What you return must match the records exactly, line for line.

···

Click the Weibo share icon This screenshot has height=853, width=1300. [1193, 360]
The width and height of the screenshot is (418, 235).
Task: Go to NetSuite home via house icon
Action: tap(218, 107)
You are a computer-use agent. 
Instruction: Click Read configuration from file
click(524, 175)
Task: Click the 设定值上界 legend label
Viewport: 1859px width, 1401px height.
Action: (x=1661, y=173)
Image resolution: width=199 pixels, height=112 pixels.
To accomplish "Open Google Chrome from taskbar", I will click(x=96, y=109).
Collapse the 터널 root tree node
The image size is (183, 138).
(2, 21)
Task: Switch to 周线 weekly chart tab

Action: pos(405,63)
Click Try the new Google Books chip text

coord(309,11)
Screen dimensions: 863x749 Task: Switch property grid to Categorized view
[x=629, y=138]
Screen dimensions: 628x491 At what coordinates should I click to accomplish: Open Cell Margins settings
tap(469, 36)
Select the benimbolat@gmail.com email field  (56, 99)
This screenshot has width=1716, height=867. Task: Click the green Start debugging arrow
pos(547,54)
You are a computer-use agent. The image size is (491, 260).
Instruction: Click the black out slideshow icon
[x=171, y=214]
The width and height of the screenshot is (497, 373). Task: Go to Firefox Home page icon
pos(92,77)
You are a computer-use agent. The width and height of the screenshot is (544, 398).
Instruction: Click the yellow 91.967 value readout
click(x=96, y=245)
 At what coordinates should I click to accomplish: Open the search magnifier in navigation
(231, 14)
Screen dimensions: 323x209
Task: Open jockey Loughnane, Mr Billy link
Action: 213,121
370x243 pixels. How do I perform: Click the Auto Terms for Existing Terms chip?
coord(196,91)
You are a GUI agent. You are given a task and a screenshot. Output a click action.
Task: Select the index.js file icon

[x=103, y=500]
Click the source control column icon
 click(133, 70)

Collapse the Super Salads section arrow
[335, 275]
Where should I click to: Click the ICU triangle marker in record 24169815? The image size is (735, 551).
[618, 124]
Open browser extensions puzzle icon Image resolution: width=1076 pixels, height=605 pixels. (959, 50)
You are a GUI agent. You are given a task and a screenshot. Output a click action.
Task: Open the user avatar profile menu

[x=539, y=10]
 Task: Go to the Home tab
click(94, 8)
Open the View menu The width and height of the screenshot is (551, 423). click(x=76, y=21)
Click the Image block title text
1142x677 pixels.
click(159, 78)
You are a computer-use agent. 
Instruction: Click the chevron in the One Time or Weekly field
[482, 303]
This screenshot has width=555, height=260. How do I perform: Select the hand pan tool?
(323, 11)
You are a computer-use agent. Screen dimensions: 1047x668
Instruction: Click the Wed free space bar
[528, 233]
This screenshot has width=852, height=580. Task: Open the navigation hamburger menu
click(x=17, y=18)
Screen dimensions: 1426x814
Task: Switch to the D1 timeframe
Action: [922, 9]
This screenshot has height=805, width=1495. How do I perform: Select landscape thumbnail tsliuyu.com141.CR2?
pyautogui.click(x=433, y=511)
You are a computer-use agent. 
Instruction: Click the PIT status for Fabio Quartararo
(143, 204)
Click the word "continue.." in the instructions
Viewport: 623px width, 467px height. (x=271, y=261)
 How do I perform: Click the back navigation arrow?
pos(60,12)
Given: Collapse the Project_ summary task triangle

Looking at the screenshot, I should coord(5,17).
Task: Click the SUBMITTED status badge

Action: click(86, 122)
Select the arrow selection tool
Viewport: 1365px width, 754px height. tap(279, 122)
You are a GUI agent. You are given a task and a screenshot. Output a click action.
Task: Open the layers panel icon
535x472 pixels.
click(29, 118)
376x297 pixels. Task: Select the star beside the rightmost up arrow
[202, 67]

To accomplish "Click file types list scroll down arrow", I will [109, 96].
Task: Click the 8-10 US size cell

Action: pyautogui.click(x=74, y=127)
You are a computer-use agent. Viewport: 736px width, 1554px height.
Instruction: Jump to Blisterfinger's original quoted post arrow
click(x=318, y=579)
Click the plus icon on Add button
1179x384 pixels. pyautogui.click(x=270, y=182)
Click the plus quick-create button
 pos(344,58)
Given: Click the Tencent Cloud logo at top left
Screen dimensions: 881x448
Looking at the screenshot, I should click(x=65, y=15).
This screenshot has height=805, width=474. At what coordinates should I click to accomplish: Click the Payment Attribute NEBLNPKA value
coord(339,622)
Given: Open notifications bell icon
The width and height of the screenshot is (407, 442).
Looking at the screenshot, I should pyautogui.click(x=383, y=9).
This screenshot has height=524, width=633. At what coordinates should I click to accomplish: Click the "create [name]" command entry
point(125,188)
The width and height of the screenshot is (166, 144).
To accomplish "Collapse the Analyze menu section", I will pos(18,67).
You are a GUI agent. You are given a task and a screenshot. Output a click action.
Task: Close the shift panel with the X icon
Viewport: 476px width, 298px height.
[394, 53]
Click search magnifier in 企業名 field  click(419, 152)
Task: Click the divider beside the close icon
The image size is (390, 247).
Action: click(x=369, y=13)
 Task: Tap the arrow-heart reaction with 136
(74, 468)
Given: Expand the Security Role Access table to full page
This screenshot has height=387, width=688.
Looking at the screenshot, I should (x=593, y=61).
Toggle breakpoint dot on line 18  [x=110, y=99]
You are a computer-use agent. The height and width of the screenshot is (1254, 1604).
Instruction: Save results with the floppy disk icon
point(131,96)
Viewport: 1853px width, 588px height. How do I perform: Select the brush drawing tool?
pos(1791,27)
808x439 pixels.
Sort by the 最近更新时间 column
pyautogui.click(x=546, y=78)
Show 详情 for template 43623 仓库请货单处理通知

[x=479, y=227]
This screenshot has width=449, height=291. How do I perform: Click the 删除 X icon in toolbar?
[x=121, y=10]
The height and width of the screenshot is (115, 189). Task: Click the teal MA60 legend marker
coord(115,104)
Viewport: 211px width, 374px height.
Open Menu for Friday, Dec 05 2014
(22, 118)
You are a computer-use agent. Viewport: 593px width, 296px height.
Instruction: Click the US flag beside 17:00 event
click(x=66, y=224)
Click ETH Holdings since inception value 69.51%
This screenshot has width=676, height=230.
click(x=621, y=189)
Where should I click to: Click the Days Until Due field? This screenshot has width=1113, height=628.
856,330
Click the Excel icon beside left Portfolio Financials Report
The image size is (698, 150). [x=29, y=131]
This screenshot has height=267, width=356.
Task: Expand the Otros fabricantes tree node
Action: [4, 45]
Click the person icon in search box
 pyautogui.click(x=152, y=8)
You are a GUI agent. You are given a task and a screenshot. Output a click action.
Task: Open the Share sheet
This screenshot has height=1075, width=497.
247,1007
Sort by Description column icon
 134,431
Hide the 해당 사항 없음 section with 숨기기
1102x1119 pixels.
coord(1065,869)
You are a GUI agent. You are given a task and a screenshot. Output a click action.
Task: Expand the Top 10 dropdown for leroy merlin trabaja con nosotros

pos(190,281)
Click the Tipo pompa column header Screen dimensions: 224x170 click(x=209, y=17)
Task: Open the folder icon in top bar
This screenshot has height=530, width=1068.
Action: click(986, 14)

···

▸ Task answer
Click the Weibo share icon This screenshot has height=853, width=1300. [1193, 360]
The width and height of the screenshot is (418, 235).
Task: Go to NetSuite home via house icon
Action: tap(218, 107)
You are a computer-use agent. 
Instruction: Click Read configuration from file
click(524, 175)
Task: Click the 设定值上界 legend label
Viewport: 1859px width, 1401px height.
Action: (x=1661, y=173)
Image resolution: width=199 pixels, height=112 pixels.
To accomplish "Open Google Chrome from taskbar", I will click(x=96, y=109).
Collapse the 터널 root tree node
The image size is (183, 138).
(2, 21)
Task: Switch to 周线 weekly chart tab

Action: pos(405,63)
Click Try the new Google Books chip text

coord(309,11)
Screen dimensions: 863x749 Task: Switch property grid to Categorized view
[x=629, y=138]
Screen dimensions: 628x491 At what coordinates should I click to accomplish: Open Cell Margins settings
tap(469, 36)
Select the benimbolat@gmail.com email field  (56, 99)
This screenshot has width=1716, height=867. Task: Click the green Start debugging arrow
pos(547,54)
You are a computer-use agent. The image size is (491, 260).
Instruction: Click the black out slideshow icon
[x=171, y=214]
The width and height of the screenshot is (497, 373). Task: Go to Firefox Home page icon
pos(92,77)
You are a computer-use agent. The width and height of the screenshot is (544, 398).
Instruction: Click the yellow 91.967 value readout
click(x=96, y=245)
 At what coordinates should I click to accomplish: Open the search magnifier in navigation
(231, 14)
Screen dimensions: 323x209
Task: Open jockey Loughnane, Mr Billy link
Action: 213,121
370x243 pixels. How do I perform: Click the Auto Terms for Existing Terms chip?
coord(196,91)
You are a GUI agent. You are given a task and a screenshot. Output a click action.
Task: Select the index.js file icon

[x=103, y=500]
Click the source control column icon
 click(133, 70)

Collapse the Super Salads section arrow
[335, 275]
Where should I click to: Click the ICU triangle marker in record 24169815? The image size is (735, 551).
[618, 124]
Open browser extensions puzzle icon Image resolution: width=1076 pixels, height=605 pixels. (959, 50)
You are a GUI agent. You are given a task and a screenshot. Output a click action.
Task: Open the user avatar profile menu

[x=539, y=10]
 Task: Go to the Home tab
click(94, 8)
Open the View menu The width and height of the screenshot is (551, 423). click(x=76, y=21)
Click the Image block title text
1142x677 pixels.
click(159, 78)
You are a computer-use agent. 
Instruction: Click the chevron in the One Time or Weekly field
[482, 303]
This screenshot has width=555, height=260. How do I perform: Select the hand pan tool?
(323, 11)
You are a computer-use agent. Screen dimensions: 1047x668
Instruction: Click the Wed free space bar
[528, 233]
This screenshot has width=852, height=580. Task: Open the navigation hamburger menu
click(x=17, y=18)
Screen dimensions: 1426x814
Task: Switch to the D1 timeframe
Action: [922, 9]
This screenshot has height=805, width=1495. How do I perform: Select landscape thumbnail tsliuyu.com141.CR2?
pyautogui.click(x=433, y=511)
You are a computer-use agent. 
Instruction: Click the PIT status for Fabio Quartararo
(143, 204)
Click the word "continue.." in the instructions
Viewport: 623px width, 467px height. (x=271, y=261)
 How do I perform: Click the back navigation arrow?
pos(60,12)
Given: Collapse the Project_ summary task triangle

Looking at the screenshot, I should coord(5,17).
Task: Click the SUBMITTED status badge

Action: click(86, 122)
Select the arrow selection tool
Viewport: 1365px width, 754px height. tap(279, 122)
You are a GUI agent. You are given a task and a screenshot. Output a click action.
Task: Open the layers panel icon
535x472 pixels.
click(29, 118)
376x297 pixels. Task: Select the star beside the rightmost up arrow
[202, 67]

To accomplish "Click file types list scroll down arrow", I will [109, 96].
Task: Click the 8-10 US size cell

Action: pyautogui.click(x=74, y=127)
You are a computer-use agent. Viewport: 736px width, 1554px height.
Instruction: Jump to Blisterfinger's original quoted post arrow
click(x=318, y=579)
Click the plus icon on Add button
1179x384 pixels. pyautogui.click(x=270, y=182)
Click the plus quick-create button
 pos(344,58)
Given: Click the Tencent Cloud logo at top left
Screen dimensions: 881x448
Looking at the screenshot, I should click(x=65, y=15).
This screenshot has height=805, width=474. At what coordinates should I click to accomplish: Click the Payment Attribute NEBLNPKA value
coord(339,622)
Given: Open notifications bell icon
The width and height of the screenshot is (407, 442).
Looking at the screenshot, I should pyautogui.click(x=383, y=9).
This screenshot has height=524, width=633. At what coordinates should I click to accomplish: Click the "create [name]" command entry
point(125,188)
The width and height of the screenshot is (166, 144).
To accomplish "Collapse the Analyze menu section", I will pos(18,67).
You are a GUI agent. You are given a task and a screenshot. Output a click action.
Task: Close the shift panel with the X icon
Viewport: 476px width, 298px height.
[394, 53]
Click search magnifier in 企業名 field  click(419, 152)
Task: Click the divider beside the close icon
The image size is (390, 247).
Action: click(x=369, y=13)
 Task: Tap the arrow-heart reaction with 136
(74, 468)
Given: Expand the Security Role Access table to full page
This screenshot has height=387, width=688.
Looking at the screenshot, I should (x=593, y=61).
Toggle breakpoint dot on line 18  [x=110, y=99]
You are a computer-use agent. The height and width of the screenshot is (1254, 1604).
Instruction: Save results with the floppy disk icon
point(131,96)
Viewport: 1853px width, 588px height. How do I perform: Select the brush drawing tool?
pos(1791,27)
808x439 pixels.
Sort by the 最近更新时间 column
pyautogui.click(x=546, y=78)
Show 详情 for template 43623 仓库请货单处理通知

[x=479, y=227]
This screenshot has width=449, height=291. How do I perform: Click the 删除 X icon in toolbar?
[x=121, y=10]
The height and width of the screenshot is (115, 189). Task: Click the teal MA60 legend marker
coord(115,104)
Viewport: 211px width, 374px height.
Open Menu for Friday, Dec 05 2014
(22, 118)
You are a computer-use agent. Viewport: 593px width, 296px height.
Instruction: Click the US flag beside 17:00 event
click(x=66, y=224)
Click ETH Holdings since inception value 69.51%
This screenshot has width=676, height=230.
click(x=621, y=189)
Where should I click to: Click the Days Until Due field? This screenshot has width=1113, height=628.
856,330
Click the Excel icon beside left Portfolio Financials Report
The image size is (698, 150). [x=29, y=131]
This screenshot has height=267, width=356.
Task: Expand the Otros fabricantes tree node
Action: [4, 45]
Click the person icon in search box
 pyautogui.click(x=152, y=8)
You are a GUI agent. You are given a task and a screenshot. Output a click action.
Task: Open the Share sheet
This screenshot has height=1075, width=497.
247,1007
Sort by Description column icon
 134,431
Hide the 해당 사항 없음 section with 숨기기
1102x1119 pixels.
coord(1065,869)
You are a GUI agent. You are given a task and a screenshot. Output a click action.
Task: Expand the Top 10 dropdown for leroy merlin trabaja con nosotros

pos(190,281)
Click the Tipo pompa column header Screen dimensions: 224x170 click(x=209, y=17)
Task: Open the folder icon in top bar
This screenshot has height=530, width=1068.
Action: click(986, 14)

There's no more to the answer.